JAプチ問答シリーズ
※朝日新聞に掲載された新聞シリーズ広告(2012年4月~2014年3月)

JAの取り組み紹介

【プチ問答Q33】
家畜のうんち
再利用して作れる、堆肥以外の、意外なものって?

電気

農村にある資源を有効活用 バイオマス、小水力発電など再生可能エネルギー
JA士幌町管内のバイオガスプラント

太陽光や水力、風力、バイオマス、地熱、潮力、波力などの化石燃料以外で、永続的に利用できるエネルギーを「再生可能エネルギー」と呼びます。環境への負荷が少ないエネルギーとして導入されてきました。平成23年3月に発生した東京電力福島第一原子力発電所の事故を契機として、エネルギー安全保障の観点からも、新たなエネルギー供給システムとして注目を集めています。

平成24年7月に再生可能エネルギー特別措置法が施行され、発電した電力の全量買い取りを電力会社に義務付ける固定価格買取制度がスタート。制度をきっかけに発電設備の導入が進んでいます。農業分野で研究や導入が進んでいるのが、農業関連施設での太陽光発電設備の設置や、バイオマスの利活用、農業用水などを利用した小水力発電などです。

太陽光発電は、JA全農が農業施設等を活用した「太陽光発電支援事業」に取り組んでいます。JA全農は三菱商事・JA三井リースと連携し、JAMCソーラーエナジー合同会社を設立。この合同会社が施設所有者から太陽光発電設備を設置する屋根や土地の提供を受け、発電設備を設置します。現在、JAグループの農業倉庫や選果場、工場屋根を中心に全国各地に設置を確保し、順次発電を開始しています。

動植物などから生まれた生物資源を総称してバイオマスといいます。家畜排せつ物、下水汚泥、食品廃棄物、稲わら、もみ殻など農業非食用部、林地残材などさまざまなものがあります。直接燃焼したりガス化したりして発電します。

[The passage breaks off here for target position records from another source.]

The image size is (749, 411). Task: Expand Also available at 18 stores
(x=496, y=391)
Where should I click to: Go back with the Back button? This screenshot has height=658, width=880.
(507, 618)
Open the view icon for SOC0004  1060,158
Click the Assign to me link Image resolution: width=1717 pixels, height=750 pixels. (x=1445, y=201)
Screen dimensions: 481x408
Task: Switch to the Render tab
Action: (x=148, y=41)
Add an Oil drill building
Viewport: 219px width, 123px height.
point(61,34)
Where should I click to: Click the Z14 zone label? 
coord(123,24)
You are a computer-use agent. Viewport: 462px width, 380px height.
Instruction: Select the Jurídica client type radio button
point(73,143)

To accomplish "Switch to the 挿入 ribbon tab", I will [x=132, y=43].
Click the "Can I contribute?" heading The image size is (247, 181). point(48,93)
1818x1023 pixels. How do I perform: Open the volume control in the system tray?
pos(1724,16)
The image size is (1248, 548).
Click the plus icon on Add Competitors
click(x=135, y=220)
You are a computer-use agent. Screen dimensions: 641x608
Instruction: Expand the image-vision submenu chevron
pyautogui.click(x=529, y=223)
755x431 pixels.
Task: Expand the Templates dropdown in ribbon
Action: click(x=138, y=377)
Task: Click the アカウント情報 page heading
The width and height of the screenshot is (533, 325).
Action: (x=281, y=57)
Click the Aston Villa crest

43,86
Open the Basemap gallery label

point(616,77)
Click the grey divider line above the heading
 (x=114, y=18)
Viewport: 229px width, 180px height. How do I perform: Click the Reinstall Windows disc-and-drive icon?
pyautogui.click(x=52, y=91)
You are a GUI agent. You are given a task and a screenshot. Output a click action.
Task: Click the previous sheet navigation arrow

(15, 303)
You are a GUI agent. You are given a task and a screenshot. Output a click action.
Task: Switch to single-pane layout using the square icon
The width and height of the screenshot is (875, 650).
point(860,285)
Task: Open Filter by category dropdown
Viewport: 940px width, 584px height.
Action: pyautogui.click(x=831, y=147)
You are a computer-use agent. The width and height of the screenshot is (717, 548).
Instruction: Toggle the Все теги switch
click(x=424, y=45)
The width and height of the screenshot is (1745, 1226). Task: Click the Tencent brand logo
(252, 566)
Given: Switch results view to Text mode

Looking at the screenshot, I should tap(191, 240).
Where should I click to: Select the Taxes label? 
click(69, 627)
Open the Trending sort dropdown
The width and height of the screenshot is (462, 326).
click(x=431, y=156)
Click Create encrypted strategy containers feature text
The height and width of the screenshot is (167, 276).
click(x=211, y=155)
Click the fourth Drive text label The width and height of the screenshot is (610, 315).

例えば、北海道のJA士幌町は行政などと、酪農業から出る家畜ふん尿の効率的な処理と有効利用を目的に、ガス化させ、発電するバイオガスプラントを複数の酪農家に設置。電力会社への売電のほか、酪農施設内での温水利用を進めています。

小水力発電は、小川や農業用水など既存の水の流れを使って発電します。国の農業農村整備事業により、平成25年8月までに全国31地区で、年間1億1,600万kw(約3万3,000世帯の年間消費電力に相当)の発電施設が整備されました。農業水利施設を利用して発電する未開発の水力エネルギーは、年間5億8,500万kw(約14万世帯の年間消費電力に相当)とされており、まだまだ可能性があります。

高校生による地域活性化の取り組みを支援する、「全国高校生みんなDE笑顔プロジェクト」(JA全中主催)でも、小水力発電が注目を集めました。京都市立伏見工業高等学校の生徒たちは、独自の小水力発電システムを開発。農村集落での獣害防止の電気柵などの電力利用に役立てて、準優勝に選ばれました。

再生可能エネルギーは、農村にある資源を有効利用できる取り組みであり、新たな所得や雇用を生み出す取り組みとしても期待されています。